## Task requirements
Reproduce the following lines from the records unchanged, starting at the line that contains "has height=600, width=800." and ending after the line that contains "I want to click on return-previous-step-label: Return".

─── Supplied material ───

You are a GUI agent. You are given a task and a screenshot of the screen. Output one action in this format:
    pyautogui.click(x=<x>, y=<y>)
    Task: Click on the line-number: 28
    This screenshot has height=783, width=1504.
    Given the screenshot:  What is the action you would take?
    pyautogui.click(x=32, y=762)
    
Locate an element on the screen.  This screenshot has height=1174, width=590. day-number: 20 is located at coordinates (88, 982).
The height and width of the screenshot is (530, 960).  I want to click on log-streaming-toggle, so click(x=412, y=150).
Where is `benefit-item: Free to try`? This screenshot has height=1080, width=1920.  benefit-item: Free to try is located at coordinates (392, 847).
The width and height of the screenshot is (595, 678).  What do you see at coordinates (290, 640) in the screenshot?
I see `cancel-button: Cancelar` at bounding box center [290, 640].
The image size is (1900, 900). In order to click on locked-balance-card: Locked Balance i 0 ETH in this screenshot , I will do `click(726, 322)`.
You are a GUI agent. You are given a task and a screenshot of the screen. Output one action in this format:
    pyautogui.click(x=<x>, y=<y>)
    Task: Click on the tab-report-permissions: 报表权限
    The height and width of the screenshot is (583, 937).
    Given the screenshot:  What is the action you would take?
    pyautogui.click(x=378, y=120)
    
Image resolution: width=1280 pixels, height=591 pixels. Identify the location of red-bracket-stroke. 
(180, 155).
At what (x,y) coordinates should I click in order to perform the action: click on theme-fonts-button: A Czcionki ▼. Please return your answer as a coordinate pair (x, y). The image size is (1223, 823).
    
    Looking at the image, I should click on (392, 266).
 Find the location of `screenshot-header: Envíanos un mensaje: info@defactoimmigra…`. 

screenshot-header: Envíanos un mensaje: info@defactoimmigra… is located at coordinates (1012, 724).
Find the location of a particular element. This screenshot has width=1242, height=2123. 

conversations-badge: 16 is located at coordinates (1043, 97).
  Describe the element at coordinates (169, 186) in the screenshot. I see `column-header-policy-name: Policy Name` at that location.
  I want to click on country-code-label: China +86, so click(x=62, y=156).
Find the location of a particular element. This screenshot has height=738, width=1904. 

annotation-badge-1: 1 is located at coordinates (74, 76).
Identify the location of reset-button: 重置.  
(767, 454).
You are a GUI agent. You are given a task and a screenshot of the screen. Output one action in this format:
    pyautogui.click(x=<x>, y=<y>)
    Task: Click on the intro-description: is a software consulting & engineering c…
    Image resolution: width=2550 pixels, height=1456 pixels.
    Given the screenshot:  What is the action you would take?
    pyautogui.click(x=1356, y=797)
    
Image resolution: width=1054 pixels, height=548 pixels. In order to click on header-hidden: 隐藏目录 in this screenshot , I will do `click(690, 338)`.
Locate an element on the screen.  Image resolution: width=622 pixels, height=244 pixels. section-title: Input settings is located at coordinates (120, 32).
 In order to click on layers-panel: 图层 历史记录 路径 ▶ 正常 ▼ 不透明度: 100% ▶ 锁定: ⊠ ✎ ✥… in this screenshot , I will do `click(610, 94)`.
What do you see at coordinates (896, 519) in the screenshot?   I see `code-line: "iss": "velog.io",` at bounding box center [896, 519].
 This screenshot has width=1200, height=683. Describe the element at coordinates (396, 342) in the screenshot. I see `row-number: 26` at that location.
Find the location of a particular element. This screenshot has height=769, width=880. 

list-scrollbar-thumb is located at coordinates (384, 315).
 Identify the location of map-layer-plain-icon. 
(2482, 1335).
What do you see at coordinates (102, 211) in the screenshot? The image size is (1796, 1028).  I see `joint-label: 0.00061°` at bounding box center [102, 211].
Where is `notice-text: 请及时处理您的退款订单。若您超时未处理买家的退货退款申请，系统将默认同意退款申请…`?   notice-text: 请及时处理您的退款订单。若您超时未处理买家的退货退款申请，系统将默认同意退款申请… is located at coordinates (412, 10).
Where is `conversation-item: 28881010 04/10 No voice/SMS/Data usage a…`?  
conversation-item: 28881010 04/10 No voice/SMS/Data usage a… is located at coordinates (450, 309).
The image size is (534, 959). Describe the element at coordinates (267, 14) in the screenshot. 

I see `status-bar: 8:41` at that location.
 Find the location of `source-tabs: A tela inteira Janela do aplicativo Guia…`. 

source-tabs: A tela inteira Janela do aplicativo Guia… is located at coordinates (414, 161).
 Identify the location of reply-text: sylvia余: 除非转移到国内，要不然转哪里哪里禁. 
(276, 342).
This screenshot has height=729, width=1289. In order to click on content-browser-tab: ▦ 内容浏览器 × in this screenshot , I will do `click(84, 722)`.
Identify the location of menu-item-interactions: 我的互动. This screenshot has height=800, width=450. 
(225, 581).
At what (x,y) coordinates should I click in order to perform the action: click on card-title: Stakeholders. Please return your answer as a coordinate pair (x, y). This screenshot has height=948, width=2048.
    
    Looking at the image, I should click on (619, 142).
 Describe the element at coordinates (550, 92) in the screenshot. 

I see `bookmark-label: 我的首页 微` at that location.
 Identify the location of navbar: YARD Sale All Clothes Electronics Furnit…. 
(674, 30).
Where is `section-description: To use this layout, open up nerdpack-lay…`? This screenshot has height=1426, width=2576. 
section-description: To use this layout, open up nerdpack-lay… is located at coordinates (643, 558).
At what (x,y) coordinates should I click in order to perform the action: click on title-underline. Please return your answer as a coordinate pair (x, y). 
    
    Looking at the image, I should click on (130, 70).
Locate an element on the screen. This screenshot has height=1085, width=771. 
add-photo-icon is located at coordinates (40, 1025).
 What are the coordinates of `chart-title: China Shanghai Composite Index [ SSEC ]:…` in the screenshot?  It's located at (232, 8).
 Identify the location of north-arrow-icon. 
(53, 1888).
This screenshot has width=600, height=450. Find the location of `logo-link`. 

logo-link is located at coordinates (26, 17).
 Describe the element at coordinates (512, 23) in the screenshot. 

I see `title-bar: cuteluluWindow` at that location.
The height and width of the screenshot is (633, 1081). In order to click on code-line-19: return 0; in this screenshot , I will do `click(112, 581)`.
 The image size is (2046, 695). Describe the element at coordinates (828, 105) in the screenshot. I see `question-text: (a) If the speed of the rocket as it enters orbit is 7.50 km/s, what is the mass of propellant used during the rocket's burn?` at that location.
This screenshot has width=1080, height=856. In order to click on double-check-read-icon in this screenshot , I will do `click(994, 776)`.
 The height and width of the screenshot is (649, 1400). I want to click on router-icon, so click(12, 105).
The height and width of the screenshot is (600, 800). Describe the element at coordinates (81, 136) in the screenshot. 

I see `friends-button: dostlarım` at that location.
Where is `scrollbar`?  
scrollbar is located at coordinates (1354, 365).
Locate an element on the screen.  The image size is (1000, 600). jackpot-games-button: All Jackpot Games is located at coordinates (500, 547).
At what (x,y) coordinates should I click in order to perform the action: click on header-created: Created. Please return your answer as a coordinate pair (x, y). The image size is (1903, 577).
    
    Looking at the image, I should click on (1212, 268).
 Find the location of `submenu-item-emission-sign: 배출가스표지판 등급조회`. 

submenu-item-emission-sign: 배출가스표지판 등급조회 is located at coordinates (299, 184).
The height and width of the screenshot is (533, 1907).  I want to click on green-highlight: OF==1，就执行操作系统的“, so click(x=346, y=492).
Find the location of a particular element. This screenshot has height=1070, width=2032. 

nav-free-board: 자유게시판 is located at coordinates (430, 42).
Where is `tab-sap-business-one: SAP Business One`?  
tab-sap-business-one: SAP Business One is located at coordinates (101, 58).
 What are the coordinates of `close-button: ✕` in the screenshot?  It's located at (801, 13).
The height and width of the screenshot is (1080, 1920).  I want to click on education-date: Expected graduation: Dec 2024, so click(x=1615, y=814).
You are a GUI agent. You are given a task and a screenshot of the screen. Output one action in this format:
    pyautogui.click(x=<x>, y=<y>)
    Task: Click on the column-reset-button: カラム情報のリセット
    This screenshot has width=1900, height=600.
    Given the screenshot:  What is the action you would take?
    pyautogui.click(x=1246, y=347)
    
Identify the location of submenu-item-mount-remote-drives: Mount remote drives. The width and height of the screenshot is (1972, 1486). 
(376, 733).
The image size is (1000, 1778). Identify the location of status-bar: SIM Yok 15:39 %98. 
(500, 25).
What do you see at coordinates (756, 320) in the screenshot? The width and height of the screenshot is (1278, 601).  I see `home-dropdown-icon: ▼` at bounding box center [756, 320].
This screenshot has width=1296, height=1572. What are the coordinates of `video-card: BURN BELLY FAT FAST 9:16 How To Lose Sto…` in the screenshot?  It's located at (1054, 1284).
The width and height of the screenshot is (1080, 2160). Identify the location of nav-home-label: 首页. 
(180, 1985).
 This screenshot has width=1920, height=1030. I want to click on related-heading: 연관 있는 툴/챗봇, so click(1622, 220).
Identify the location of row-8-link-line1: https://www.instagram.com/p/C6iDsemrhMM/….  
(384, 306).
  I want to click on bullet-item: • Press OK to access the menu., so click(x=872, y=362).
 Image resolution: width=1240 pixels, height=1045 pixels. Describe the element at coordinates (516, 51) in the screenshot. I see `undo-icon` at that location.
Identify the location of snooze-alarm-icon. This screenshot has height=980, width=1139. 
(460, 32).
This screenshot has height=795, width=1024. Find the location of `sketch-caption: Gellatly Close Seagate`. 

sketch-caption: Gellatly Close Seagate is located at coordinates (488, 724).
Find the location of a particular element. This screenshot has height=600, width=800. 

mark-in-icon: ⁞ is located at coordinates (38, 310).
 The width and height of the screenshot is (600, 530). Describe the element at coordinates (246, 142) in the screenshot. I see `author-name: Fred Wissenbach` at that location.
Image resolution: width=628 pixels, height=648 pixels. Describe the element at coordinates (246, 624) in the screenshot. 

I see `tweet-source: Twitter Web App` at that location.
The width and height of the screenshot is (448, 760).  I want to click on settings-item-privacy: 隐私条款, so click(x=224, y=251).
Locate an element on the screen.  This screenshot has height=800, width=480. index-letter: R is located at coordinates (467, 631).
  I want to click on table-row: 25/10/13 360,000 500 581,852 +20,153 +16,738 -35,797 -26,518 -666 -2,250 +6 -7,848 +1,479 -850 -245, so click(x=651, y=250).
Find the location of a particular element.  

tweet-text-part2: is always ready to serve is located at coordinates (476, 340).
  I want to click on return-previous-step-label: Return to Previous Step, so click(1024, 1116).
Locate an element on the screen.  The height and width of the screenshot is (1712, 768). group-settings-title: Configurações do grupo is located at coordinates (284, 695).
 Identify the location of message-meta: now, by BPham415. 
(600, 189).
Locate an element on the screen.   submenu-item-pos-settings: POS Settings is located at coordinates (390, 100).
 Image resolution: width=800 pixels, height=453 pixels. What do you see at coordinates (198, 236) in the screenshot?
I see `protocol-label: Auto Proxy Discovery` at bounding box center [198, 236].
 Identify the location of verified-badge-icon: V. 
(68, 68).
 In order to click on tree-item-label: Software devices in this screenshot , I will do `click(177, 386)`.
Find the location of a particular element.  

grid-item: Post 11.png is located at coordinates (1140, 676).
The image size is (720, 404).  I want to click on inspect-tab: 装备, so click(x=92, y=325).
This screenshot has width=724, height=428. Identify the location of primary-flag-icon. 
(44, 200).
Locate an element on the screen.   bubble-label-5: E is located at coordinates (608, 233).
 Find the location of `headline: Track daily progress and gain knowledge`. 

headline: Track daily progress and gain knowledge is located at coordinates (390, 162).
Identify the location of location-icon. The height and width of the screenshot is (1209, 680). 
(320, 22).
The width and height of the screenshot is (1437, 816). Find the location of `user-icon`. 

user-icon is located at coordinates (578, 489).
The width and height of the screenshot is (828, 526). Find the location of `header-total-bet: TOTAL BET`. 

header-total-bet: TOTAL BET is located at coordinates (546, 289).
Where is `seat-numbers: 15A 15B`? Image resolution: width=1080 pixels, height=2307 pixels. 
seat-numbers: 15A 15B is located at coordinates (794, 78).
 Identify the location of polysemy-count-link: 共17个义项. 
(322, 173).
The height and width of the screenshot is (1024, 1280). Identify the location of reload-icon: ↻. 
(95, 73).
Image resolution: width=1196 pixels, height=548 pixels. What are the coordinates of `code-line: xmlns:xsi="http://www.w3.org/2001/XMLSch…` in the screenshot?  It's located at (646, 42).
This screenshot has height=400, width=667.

───

## Answer box
Find the location of a particular element. This screenshot has height=600, width=800. 

mark-in-icon: ⁞ is located at coordinates (38, 310).
 The width and height of the screenshot is (600, 530). Describe the element at coordinates (246, 142) in the screenshot. I see `author-name: Fred Wissenbach` at that location.
Image resolution: width=628 pixels, height=648 pixels. Describe the element at coordinates (246, 624) in the screenshot. 

I see `tweet-source: Twitter Web App` at that location.
The width and height of the screenshot is (448, 760).  I want to click on settings-item-privacy: 隐私条款, so click(x=224, y=251).
Locate an element on the screen.  This screenshot has height=800, width=480. index-letter: R is located at coordinates (467, 631).
  I want to click on table-row: 25/10/13 360,000 500 581,852 +20,153 +16,738 -35,797 -26,518 -666 -2,250 +6 -7,848 +1,479 -850 -245, so click(x=651, y=250).
Find the location of a particular element.  

tweet-text-part2: is always ready to serve is located at coordinates (476, 340).
  I want to click on return-previous-step-label: Return to Previous Step, so click(1024, 1116).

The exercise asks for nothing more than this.